The latest update to Chrome on Android fixes two bugs, including a critical flaw in the browser that could have let an attacker trick a user into visiting a malicious site.

The latest update to Chrome on Android – pushed yesterday – fixes two bugs, including a critical flaw in the browser that could have let an attacker trick a user into visiting a malicious site.

The problem, marked high priority by Google, was discovered by Japanese app developer Keita Haga. The bug, which netted the researcher a $3,000 bug bounty from Google, could have let an attacker remotely spoof a seemingly valid URL in the browser’s Omnibox and trick users into thinking any site of the attacker’s choosing was legitimate.

The issue is similar to a problem that Haga found in Apple’s Safari browser in iOS last fall. That bug gave an attacker the ability to spoof an arbitrary URL via a specially crafted web site. Apple fixed the issue through improved URL tracking when it pushed out iOS 7 last September.

That makes five URL spoofing bugs in five different browsers over the years for Haga. According to the Open Source Vulnerability Database, in addition to both the Chrome and Safari bugs, Haga discovered similar bugs in Yahoo’s browser for Android and the lesser-known browsers Sleipnir and jigbrowser+.

The latest iteration of Chrome, 36.0.1985.1222 — the 36th stable release for Android, also fixes a bug with the browser’s same origin policy (SOP).

Google security expert Michał Zalewski once called SOP “perhaps the most important security concept within modern browsers.” The functionality helps restrict how a document or a script loaded from one origin can interact with a resource from another origin.
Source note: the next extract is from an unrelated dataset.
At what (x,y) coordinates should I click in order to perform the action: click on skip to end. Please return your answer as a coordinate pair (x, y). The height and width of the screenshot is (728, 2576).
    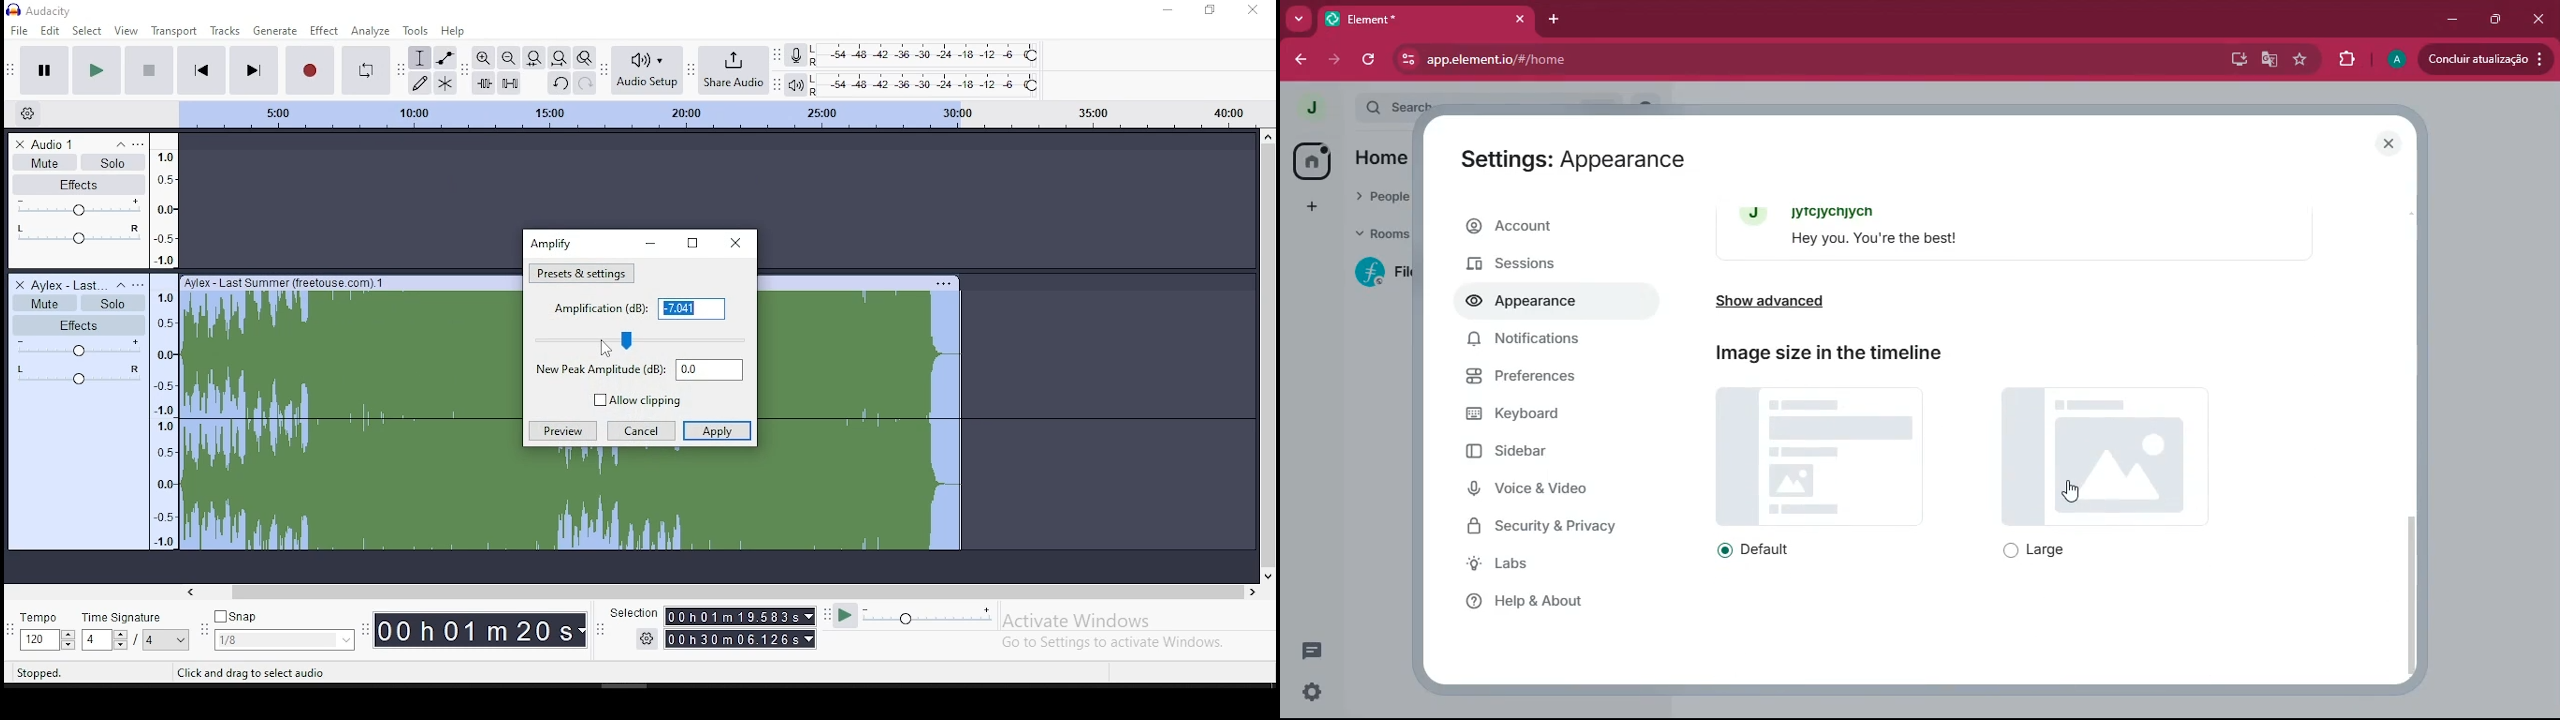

Without it users could easily be subjected to Cross Site Request Forgery or Cross Site Scripting attacks.

Håvard Molland, a Norwegian developer with Opera, discovered a way to bypass SOP on older versions of Chrome that Google went on to fix in this recent version.

For what it’s worth, the latest update also lets websites that aren’t optimized for mobile devices render text with better accuracy, addresses issues from OpenSSL 1.0.1h, and brings back Google doodles to the new tab page along with a cornucopia of other minor bug fixes.